** EXERCISE AIM **
Once the line containing "Viewport: 1456px width, 820px height." is found in the records below, return it and each following line exactly, up to and including the line containing "The image size is (1191, 498).", and nothing else.

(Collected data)
════════

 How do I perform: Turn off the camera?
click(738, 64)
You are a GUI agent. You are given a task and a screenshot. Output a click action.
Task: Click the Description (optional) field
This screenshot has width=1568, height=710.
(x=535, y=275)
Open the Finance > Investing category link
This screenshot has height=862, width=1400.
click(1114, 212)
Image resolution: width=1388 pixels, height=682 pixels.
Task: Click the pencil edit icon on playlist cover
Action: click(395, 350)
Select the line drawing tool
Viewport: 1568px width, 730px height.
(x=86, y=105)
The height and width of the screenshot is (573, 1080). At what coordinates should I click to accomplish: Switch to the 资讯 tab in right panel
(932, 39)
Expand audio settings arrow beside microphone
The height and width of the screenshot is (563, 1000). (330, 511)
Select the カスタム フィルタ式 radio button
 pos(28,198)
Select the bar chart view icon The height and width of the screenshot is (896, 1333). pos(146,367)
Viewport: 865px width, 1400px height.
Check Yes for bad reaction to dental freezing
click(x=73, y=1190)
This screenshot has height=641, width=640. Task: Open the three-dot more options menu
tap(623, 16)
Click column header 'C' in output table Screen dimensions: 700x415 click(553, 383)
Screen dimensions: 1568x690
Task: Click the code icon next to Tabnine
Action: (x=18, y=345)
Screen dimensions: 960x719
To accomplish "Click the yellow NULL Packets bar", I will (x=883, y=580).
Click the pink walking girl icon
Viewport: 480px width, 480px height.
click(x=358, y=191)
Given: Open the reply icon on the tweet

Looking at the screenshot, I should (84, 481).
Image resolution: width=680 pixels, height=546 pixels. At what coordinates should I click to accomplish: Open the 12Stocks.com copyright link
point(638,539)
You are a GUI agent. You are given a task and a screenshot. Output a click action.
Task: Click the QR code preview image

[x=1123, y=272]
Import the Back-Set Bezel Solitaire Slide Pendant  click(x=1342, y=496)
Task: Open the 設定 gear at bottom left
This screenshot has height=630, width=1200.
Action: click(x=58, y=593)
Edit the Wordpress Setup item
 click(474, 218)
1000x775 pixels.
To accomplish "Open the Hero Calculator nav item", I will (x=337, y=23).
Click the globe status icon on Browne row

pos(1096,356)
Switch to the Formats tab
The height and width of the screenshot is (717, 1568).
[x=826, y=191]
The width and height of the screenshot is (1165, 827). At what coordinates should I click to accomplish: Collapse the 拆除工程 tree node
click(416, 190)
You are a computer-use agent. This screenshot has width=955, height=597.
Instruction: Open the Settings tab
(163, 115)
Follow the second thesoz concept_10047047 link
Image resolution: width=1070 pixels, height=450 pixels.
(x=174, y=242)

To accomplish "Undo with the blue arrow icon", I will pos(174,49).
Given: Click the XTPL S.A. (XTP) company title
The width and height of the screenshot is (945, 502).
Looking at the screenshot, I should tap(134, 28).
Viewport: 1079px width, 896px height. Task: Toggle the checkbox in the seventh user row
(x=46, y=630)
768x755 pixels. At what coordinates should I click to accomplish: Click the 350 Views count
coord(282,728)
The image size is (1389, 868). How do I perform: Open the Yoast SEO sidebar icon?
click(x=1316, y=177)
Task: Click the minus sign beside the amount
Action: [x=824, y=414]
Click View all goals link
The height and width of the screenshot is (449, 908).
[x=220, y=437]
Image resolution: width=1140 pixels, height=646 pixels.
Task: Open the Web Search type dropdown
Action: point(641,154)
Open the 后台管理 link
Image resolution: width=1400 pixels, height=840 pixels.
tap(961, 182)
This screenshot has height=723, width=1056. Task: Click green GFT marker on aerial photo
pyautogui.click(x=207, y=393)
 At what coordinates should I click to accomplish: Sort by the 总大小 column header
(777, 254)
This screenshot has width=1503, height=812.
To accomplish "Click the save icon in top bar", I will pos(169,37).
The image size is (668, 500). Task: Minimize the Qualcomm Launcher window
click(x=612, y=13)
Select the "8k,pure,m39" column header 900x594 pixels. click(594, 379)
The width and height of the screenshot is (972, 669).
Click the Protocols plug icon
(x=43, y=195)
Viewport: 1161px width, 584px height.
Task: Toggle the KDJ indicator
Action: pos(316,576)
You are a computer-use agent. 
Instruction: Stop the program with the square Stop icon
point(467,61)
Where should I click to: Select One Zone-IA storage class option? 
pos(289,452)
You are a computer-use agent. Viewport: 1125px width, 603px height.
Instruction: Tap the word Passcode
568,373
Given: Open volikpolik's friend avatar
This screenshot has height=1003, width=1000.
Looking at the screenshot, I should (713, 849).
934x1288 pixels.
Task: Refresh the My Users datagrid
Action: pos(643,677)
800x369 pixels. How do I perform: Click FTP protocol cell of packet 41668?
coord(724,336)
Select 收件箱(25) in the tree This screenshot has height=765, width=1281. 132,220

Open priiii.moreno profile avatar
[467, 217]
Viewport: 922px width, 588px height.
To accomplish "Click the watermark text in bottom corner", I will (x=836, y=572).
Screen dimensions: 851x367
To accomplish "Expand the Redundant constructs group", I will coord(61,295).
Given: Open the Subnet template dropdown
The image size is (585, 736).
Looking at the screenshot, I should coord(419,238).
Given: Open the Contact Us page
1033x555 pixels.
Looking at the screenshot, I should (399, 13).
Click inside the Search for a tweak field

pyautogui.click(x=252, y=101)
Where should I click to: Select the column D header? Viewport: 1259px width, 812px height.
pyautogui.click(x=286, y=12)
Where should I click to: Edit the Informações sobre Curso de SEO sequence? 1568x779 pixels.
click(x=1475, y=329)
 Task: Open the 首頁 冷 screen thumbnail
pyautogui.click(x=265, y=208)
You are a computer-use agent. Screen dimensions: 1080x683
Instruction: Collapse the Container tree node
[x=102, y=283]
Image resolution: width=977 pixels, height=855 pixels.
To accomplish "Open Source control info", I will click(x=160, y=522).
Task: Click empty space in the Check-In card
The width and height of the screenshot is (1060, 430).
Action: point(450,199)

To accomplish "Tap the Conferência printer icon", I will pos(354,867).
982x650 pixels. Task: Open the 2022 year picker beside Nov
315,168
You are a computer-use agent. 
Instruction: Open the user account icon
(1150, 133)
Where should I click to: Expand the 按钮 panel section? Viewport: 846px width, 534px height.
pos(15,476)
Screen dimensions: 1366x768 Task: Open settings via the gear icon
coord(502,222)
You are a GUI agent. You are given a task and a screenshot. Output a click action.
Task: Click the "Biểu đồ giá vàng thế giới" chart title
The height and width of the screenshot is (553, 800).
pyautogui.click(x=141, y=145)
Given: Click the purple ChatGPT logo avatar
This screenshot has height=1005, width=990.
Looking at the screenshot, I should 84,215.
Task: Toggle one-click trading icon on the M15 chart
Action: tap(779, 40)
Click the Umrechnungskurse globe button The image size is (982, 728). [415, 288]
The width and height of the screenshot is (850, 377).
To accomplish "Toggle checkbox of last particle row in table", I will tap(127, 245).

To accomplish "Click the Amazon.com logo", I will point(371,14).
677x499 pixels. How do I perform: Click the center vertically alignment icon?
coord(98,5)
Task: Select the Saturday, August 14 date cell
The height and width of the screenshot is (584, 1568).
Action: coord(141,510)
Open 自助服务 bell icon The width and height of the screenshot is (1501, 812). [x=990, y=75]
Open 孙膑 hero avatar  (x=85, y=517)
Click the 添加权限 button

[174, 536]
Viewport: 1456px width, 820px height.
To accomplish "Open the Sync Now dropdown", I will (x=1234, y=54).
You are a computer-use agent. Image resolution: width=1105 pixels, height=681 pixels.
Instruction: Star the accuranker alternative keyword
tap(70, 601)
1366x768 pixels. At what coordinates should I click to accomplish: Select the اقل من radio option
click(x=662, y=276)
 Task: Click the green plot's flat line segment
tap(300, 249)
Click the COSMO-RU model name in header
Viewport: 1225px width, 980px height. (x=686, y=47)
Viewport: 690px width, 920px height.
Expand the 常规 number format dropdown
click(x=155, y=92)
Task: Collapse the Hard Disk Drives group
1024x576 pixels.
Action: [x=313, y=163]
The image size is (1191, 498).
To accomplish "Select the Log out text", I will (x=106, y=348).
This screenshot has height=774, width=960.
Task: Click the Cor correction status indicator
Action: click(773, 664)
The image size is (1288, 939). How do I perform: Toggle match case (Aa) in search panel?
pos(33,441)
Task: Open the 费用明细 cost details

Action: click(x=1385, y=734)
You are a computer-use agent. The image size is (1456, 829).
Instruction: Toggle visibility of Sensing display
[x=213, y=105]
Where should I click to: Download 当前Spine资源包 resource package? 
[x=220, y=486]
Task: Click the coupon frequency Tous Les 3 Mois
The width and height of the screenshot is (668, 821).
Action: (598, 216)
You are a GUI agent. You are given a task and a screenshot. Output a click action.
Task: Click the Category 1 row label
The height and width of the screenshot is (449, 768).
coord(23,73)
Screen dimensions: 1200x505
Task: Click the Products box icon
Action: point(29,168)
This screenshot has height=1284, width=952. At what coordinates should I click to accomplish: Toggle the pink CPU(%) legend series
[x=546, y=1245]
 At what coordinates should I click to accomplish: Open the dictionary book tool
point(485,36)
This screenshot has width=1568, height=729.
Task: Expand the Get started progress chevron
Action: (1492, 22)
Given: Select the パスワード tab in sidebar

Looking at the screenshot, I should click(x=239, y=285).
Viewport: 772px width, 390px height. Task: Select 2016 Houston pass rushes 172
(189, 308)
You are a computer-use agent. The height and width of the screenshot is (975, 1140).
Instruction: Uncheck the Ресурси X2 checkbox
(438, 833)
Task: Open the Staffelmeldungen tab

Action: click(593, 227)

════════

** OUTPUT OF THE TASK **
Viewport: 1456px width, 820px height.
To accomplish "Open the Sync Now dropdown", I will (x=1234, y=54).
You are a computer-use agent. Image resolution: width=1105 pixels, height=681 pixels.
Instruction: Star the accuranker alternative keyword
tap(70, 601)
1366x768 pixels. At what coordinates should I click to accomplish: Select the اقل من radio option
click(x=662, y=276)
 Task: Click the green plot's flat line segment
tap(300, 249)
Click the COSMO-RU model name in header
Viewport: 1225px width, 980px height. (x=686, y=47)
Viewport: 690px width, 920px height.
Expand the 常规 number format dropdown
click(x=155, y=92)
Task: Collapse the Hard Disk Drives group
1024x576 pixels.
Action: [x=313, y=163]
The image size is (1191, 498).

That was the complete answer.